ありがたい税務調査

8月末、猛暑のさなかに厚木税務署の職員の方が当社を尋ねてこられました。久しくその対象から外れていたようですが、実に十数年ぶりに税務調査が入ったのです。
企業に対する税務調査が行われる理由をインターネットで検索すると、「税務署が納税者の申告内容に何らかの疑いを抱いているから」だとする検索結果が真っ先に出てきます。
なんとも不穏な表現で、税務調査が嫌われ恐れられるのもむべなるかなという感じですが、私の解釈はまったく逆で、税務調査は大歓迎。よくぞ来てくださいましたという気持ちで、職員の方々をお迎えしました。
「招かざる客」だった頃
もちろん、私自身もこの会社を立ち上げた当初は、この税務署からのお客様が嫌でたまりませんでした。
訪問の予告が届いたその日から税理士さんのところに走り、なにか不備があったんだろうかと問うてみたりしたものです。
さらに経理担当のスタッフに数年前までの資料を準備してもらい、どこが指摘されるんだろうかと数字を眺めてみたりもしました。
調査の日はもっと大変でした。やりかけの仕事をすべて放り出して調査員からの質問に答え、お客様が来店されるのを失礼させていただいて…とまあ、「招かざる客」的な存在であったことに間違いありませんでした。
ですが、30年以上前の税務調査あたりから考えが変わりました。
経営を見直す機会として
税務調査というのは、費用なしで行ってくれる会計監査のようなものではないかと考え始めたのです。
私たちとしては正しく会計処理を行っているはずなのですが、たとえば処理方法や経費として認められるまたは認められないなどの解釈の違いが明らかになるからです。
また、経費として計上されている事柄が会社経営という面から見て本当に必要なものなのかと、改めて考えるよい機会にもなります。
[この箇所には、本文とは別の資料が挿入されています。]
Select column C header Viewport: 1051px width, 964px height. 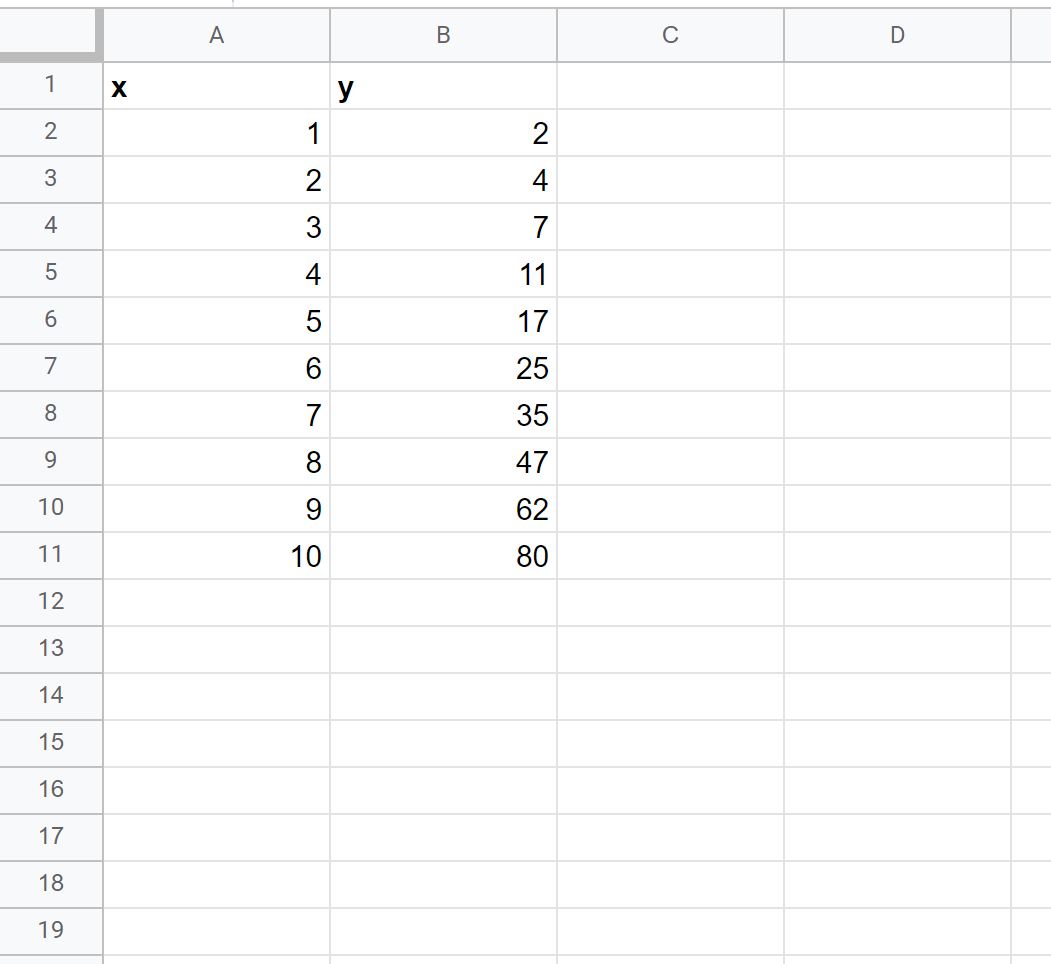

もし仮に調査の結果、追徴課税ということになったら、その場合は追徴分を払えばいいだけの話なのです。
納税に対する意識も何十年と仕事をしていくうちに、すっかり変わってしまいました。
国のため、地域のため、みんなのためになるのだから、納税するのは素晴らしいことだという認識になってきました。
それだけ利益が出ているということなのですから、税を納めるのは誇るべきことなのではないかという考えに変わってきています。
信頼できる企業としてのお墨付き
とはいえ、十数年ぶりの税務調査となると経理担当スタッフとしては初体験という人がほとんどで、何か指摘されるのではないかという不安を抱いていたにちがいないと容易に想像できます。
そのスタッフたちの不安や懸念を経て、税または会計処理の意見交換がされたのは大変有益でした。
きちんとした企業として、胸を張って仕事をして、堂々と地域貢献できる会社にしようと認識を新たにしたからです。
さらに、訪れてくださった職員の方々も実に紳士的で、いろいろな会話のキャッチボールができ、最後には単純なもので、もっと利益を出してもっと納税しようという気にさえなっていました。
優先すべき一人一人の幸せ
職員の方の後ろ姿を見送ってから、現実に戻りました。
国に納税するのも大事、給与としてスタッフに還元するのも大事ではないかという考えがよぎったのです。
想像以上の物価高に国民の生活がどんどん圧縮されてきている昨今です。めぐりめぐって、まず第一に働くスタッフたちが幸せでなければなんにもならないという考えに落ち着いた調査の日でした。